> _What is needed_
Could you transcribe every record below exactly, leaving out the pictures?

(Saved entries)
________________

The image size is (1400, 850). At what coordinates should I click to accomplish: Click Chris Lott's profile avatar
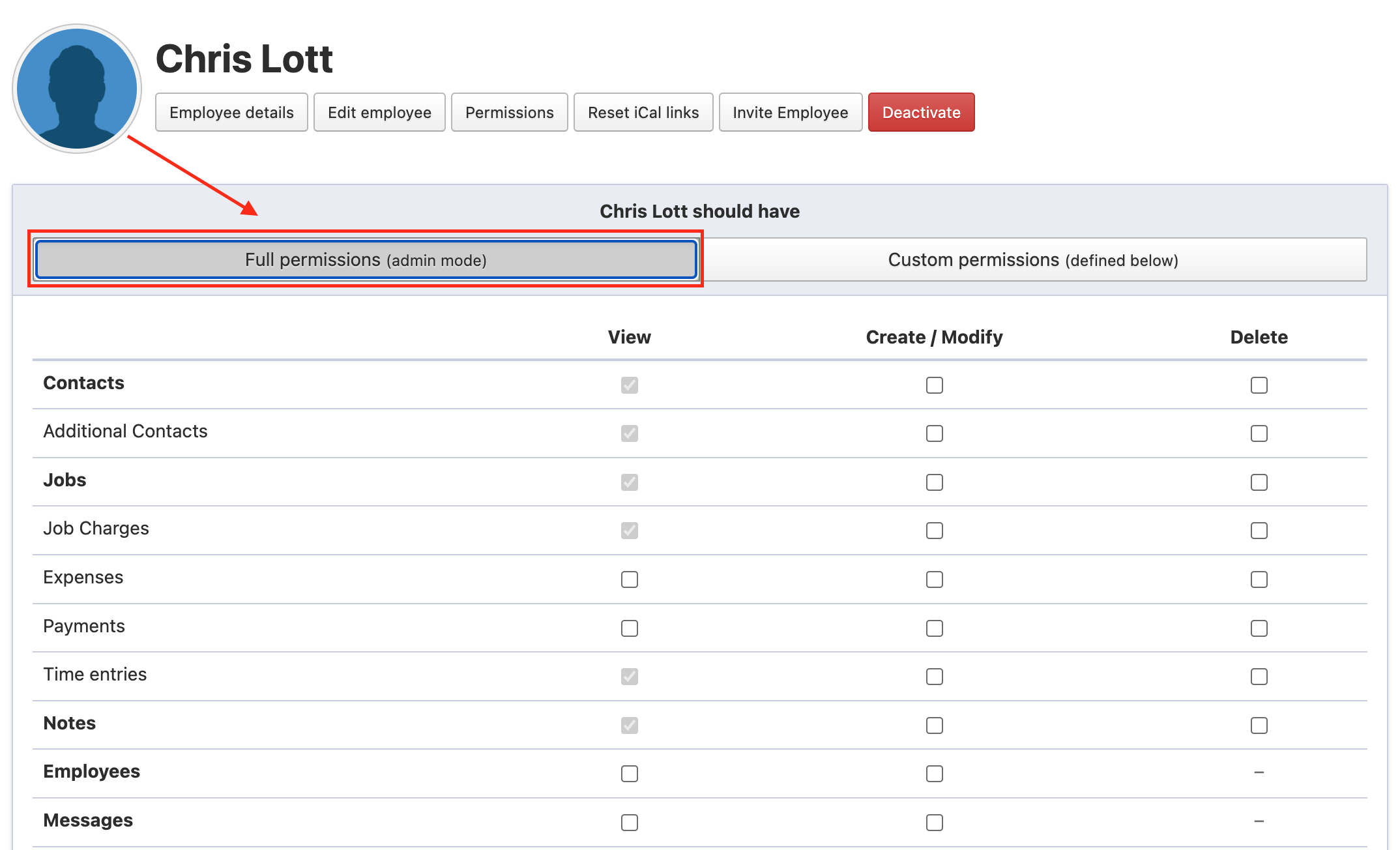[77, 88]
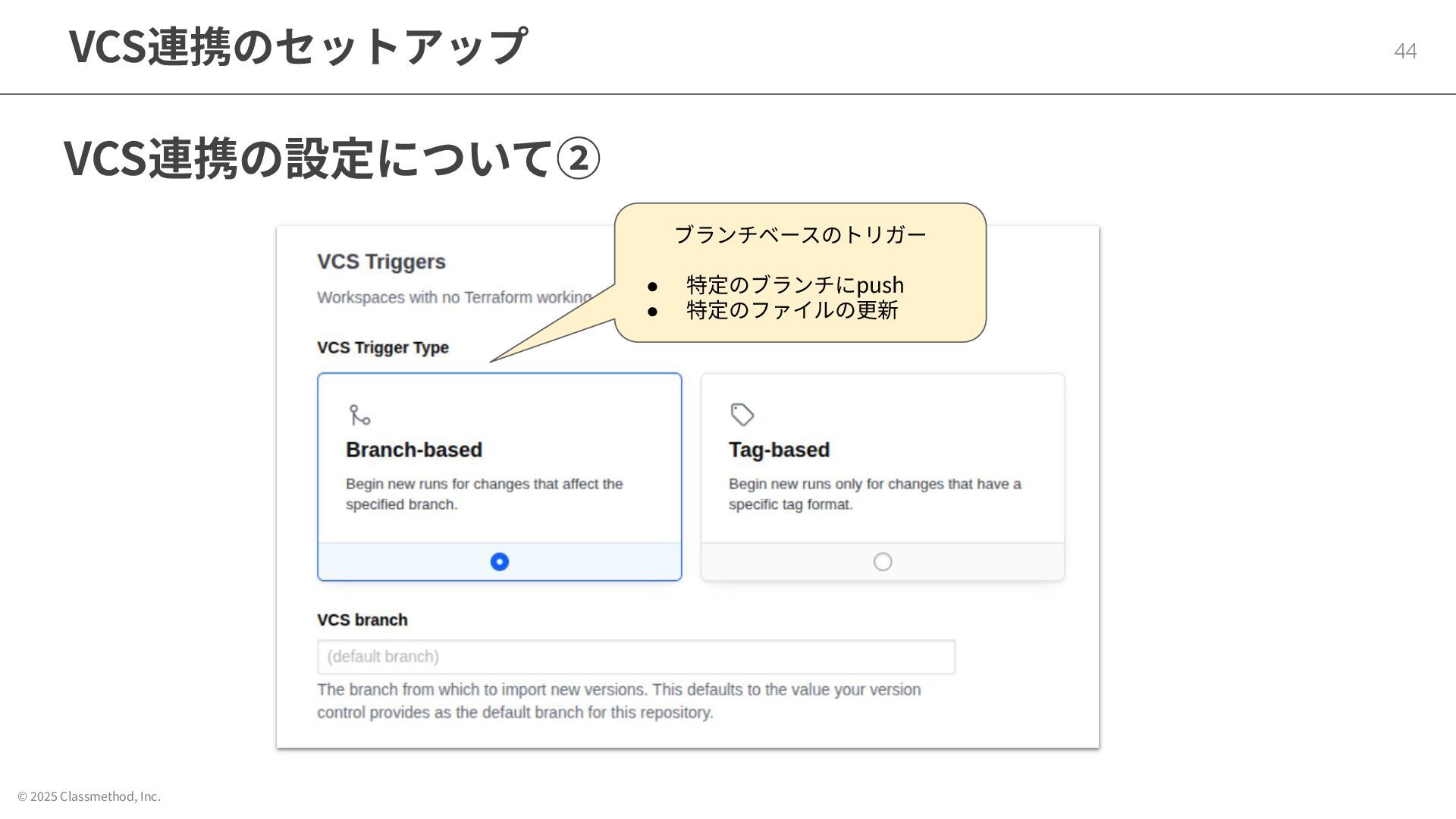Select the Tag-based radio button
Screen dimensions: 1456x819
point(882,562)
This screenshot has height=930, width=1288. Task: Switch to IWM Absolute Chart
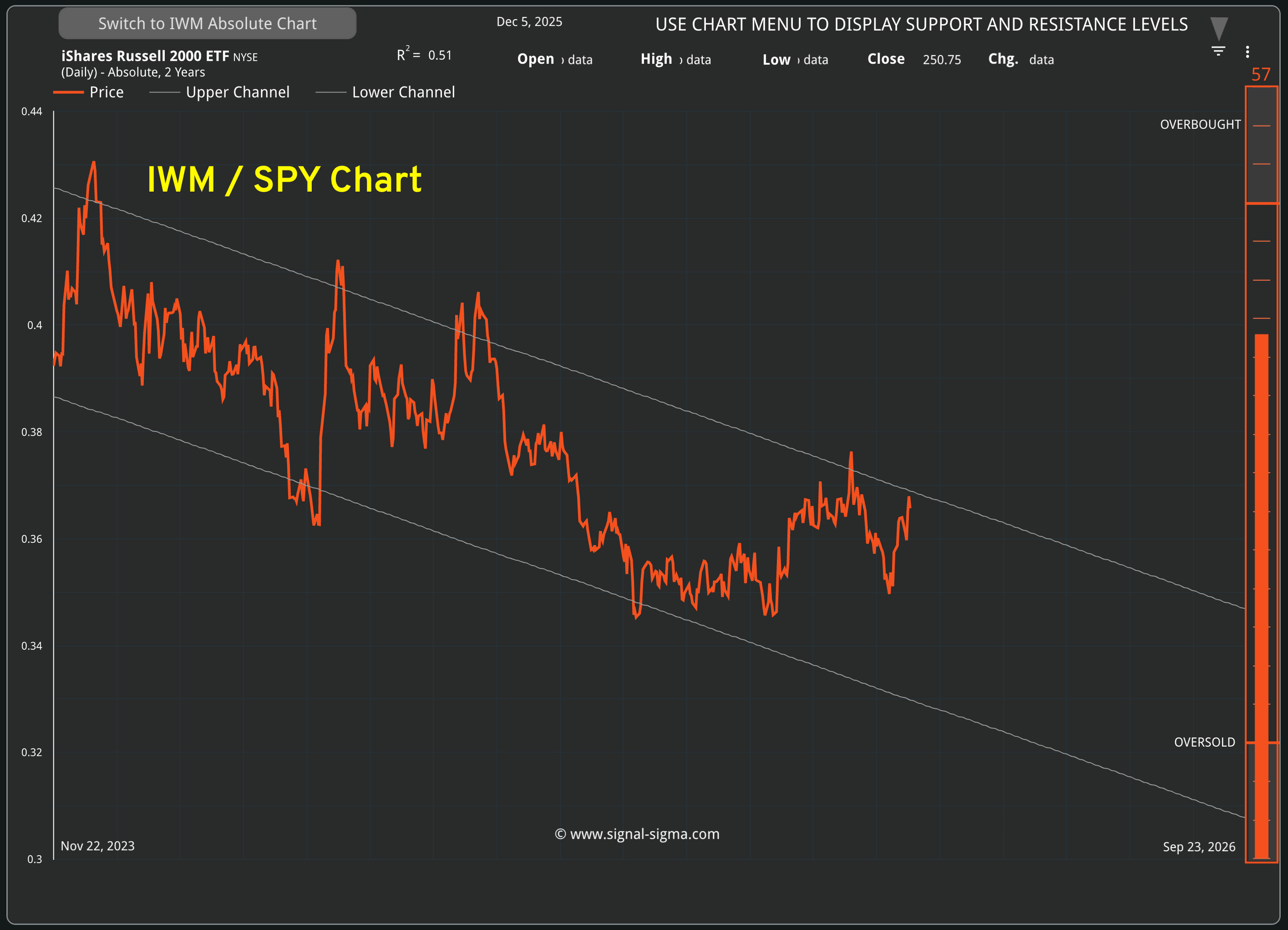[207, 23]

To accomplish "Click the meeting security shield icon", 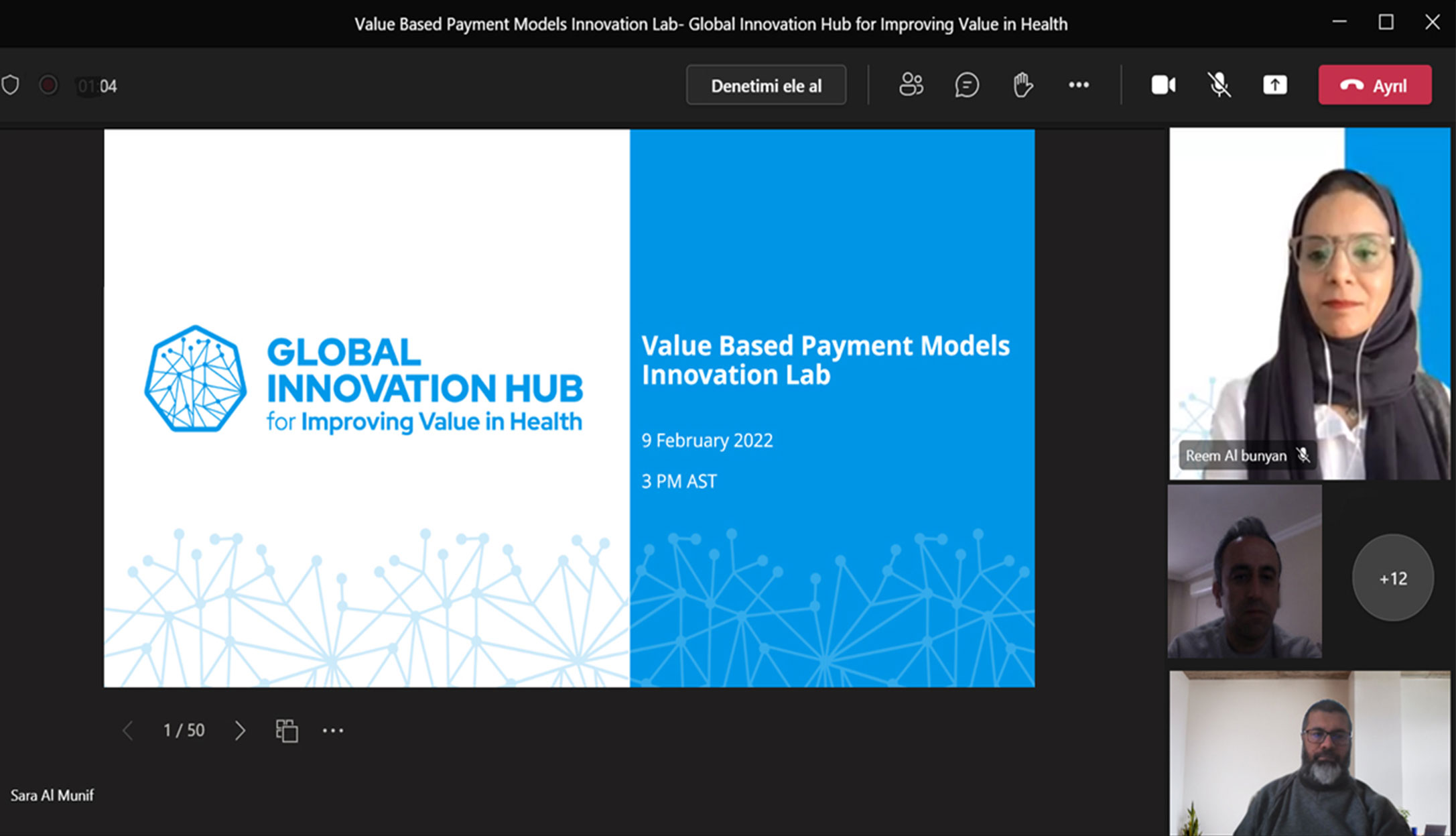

________________

> _Task solution_
The image size is (1400, 850). At what coordinates should I click to accomplish: Click Chris Lott's profile avatar
[77, 88]
Select the Tag-based radio button
Screen dimensions: 1456x819
point(882,562)
This screenshot has height=930, width=1288. Task: Switch to IWM Absolute Chart
[207, 23]

To accomplish "Click the meeting security shield icon", 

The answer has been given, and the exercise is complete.